No one wants to go to the doctor’s office. Well, I guess some people do. I’m certainly not one of them. But imagine going to the doctor and then watching in horror as the medical equipment or computers the teams of doctors are working on aren’t working. That, suddenly, the come under attack just as you are “going under the knife.”
That sounds far-fetched, I know, but that’s exactly what (thankfully) medical teams are now training for. This scary scenario is detailed in some depth within The Verge’s story, Health Care’s Huge Cybersecurity Problem.
When an emergency medicine resident, Paul Pugslety needed to attend to a patient suffering a stroke, he noticed something that should never happen on any emergency system, and they thought the threat real enough that they built should be in the simulation:
But when Pugsley looked over at the computer screen at the side of the room, he saw a pop-up message demanding bitcoin payment. A few minutes later, he was told that the same message had shut down the scanner — he’d have to help the patient without knowing whether the stroke was caused by a bleed or a clot, information that’s usually vital to the course of treatment.
After a few minutes of frantic workarounds, the patient — actually a medical test dummy — was wheeled out the room (prognosis: survival, but serious brain damage). The flashing ransom note was part of a simulation, designed to expose physicians like Pugsley to the very real threat of cyberattacks on their hospitals.
Healthcare breaches, according to the 2019 Verizon Data Breach Investigations Report (DBIR), are unique in some ways as the majority of healthcare data breaches involve internal actors and the higher than baseline number of ransomware attacks.
According to the DBIR, there were 466 healthcare incidents and 304 of those involving confirmed data disclosures. These included, with 81% of incidents within Healthcare, miscellaneous errors, privilege misuse and web applications exploitation. And, according to the DBIR, threat actors in healthcare are broken down as 59% internal, 42% external, and 4% partner related.
By fare, and it’s not even close, the most common attacker motive is financial gain, at 83%. That’s followed by Fun (6%), Convenience (3%), Grudge (3%), and Espionage (2%). The criminals get away with medical data 72% of the time, personal immediately follows at 34% and credentials at 25%.
“Most ransomware incidents are not defined as breaches in this study due to their lack of the required confirmation of data loss. Unfortunately for them, Healthcare organizations are required to disclose ransomware attacks as though they were confirmed breaches due to U.S. regulatory requirements,” the DBIR states. “This compulsory action will influence the number of ransomware incidents associated with the Healthcare sector.

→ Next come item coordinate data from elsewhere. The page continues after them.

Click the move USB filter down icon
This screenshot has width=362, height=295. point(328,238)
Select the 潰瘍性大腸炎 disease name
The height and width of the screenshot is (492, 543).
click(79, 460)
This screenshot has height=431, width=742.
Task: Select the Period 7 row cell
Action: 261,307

Acknowledging the bias, this is the second straight year that ransomware incidents were over 70 percent of all malware outbreaks in this vertical,” the report finds.
Hospitals are pushing medical-device makers to improve cyber defenses of their internet-connected infusion pumps, biopsy imaging tables and other health-care products as reports of attacks rise.
Rattled by recent global cyberattacks, U.S. hospitals are conducting tests to detect weaknesses in specific devices, and asking manufacturers to reveal the proprietary software running the products in order to identify vulnerabilities. In some cases, hospitals have canceled orders and rejected bids for devices that lacked safety features.
Hospitals, after a decade of racing to wire up their medical records and an explosion of internet-connected medical devices, are growing more aggressive with technology suppliers amid pressure to better defend against incursions that could threaten patients and cause costly disruptions. Credit-rating agency Moody’s Investors Service in February ranked hospitals as one of the sectors most vulnerable to cyberattacks.
But it’s not all about the security of medical devices, to be sure.
Healthcare providers have their own set of challenges: According to a report, Too Much Information: The Sequel, from information security firm Digital Shadows, there was a year over year increase in patient medical data.
Those exposures include 326 million records from the U.S., 98 million from the U.K., and 121 million from Germany. The attacks were largely made possible, the researchers found, due to the misconfiguration of popular storage systems. “Nearly 50% of the files (1.071 billion) were exposed via the Server Message Block protocol – a technology for sharing files first designed in 1983. Other misconfigured technologies including FTP services (20% of total), rsync (16%), Amazon S3 ‘buckets’ (8%) and Network Attached Storage devices (3%) were cited as additional sources of exposure,” the company said.